Paylaş
Abdülbaki Gölpınarlı ‘‘Şarkiyat’’ın yani ‘‘doğubilimi’’nin önde gelen ismi ve son büyük álimiydi. Dünyadan 1981'de ayrılırken arkasında herbiri konusunda bugün hálá tek kaynak olan yüz ciltten fazla eser bıraktı. Ama en önemli eserlerinden birini sağlığında bir türlü yayınlayamamıştı: Yaklaşık altı bin sayfa tutan ‘‘Türk Edebiyat, İláhiyat, Mitoloji ve Folklor Ansiklopedisi’’ni... Hürriyet'in Ramazan sayfasında yarından itibaren Gölpınarlı'nın bu çok önemli eserinin bazı bölümleri yeralacak.
Yaklaşık altı bin sayfalık bir eser. İlk sayfasında ‘‘Türk Edebiyat Ansiklopedisi: Din ve İláhiyat, Felsefe, Tasavvuf ve İctimaiyat (sosyoloji), Edebiyat, Mitoloji, Örf ve Adetler, Folklor’’ yazılı.
Bu, maddeler halinde ve tam bir ansiklopedi olarak hazırlanmış, bir kısmı eski, bir kısmı da yeni harflerle kaleme alınmış, sayfaları üstüste konulduğunda yüksekliği 1,5 metreyi bulan ama yazıldığından buyana hep gizli kalmış bir eser.

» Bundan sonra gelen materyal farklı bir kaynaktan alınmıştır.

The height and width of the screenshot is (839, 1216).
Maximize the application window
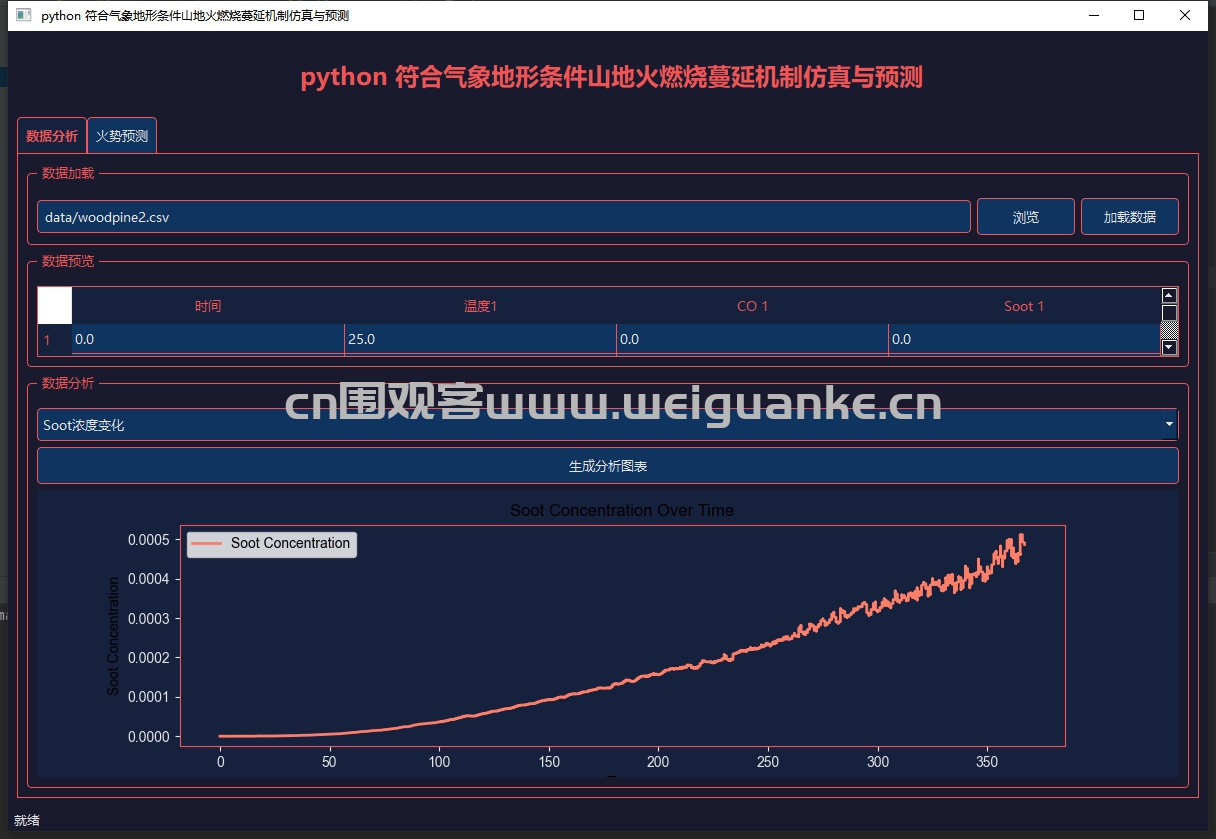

Sözün kısası, Türk edebiyat ve tasavvuf tarihi üzerinde bugüne kadar yapılmış en önemli ve en geniş çalışma.
Yazarı ‘‘Şarkiyat’’ın yani ‘‘doğubilimi’’nin önde gelen ismi ve son büyük álimi: Abdülbaki Gölpınarlı.
İlim áleminin 1981'in Ağustos'unda kaybettiği Abdülbaki Hoca'dan geriye bugün çoğu konusunda hálá tek kaynak olan yüz ciltten fazla eser ve işte bu yayınlanmamış ansiklopedisi kaldı.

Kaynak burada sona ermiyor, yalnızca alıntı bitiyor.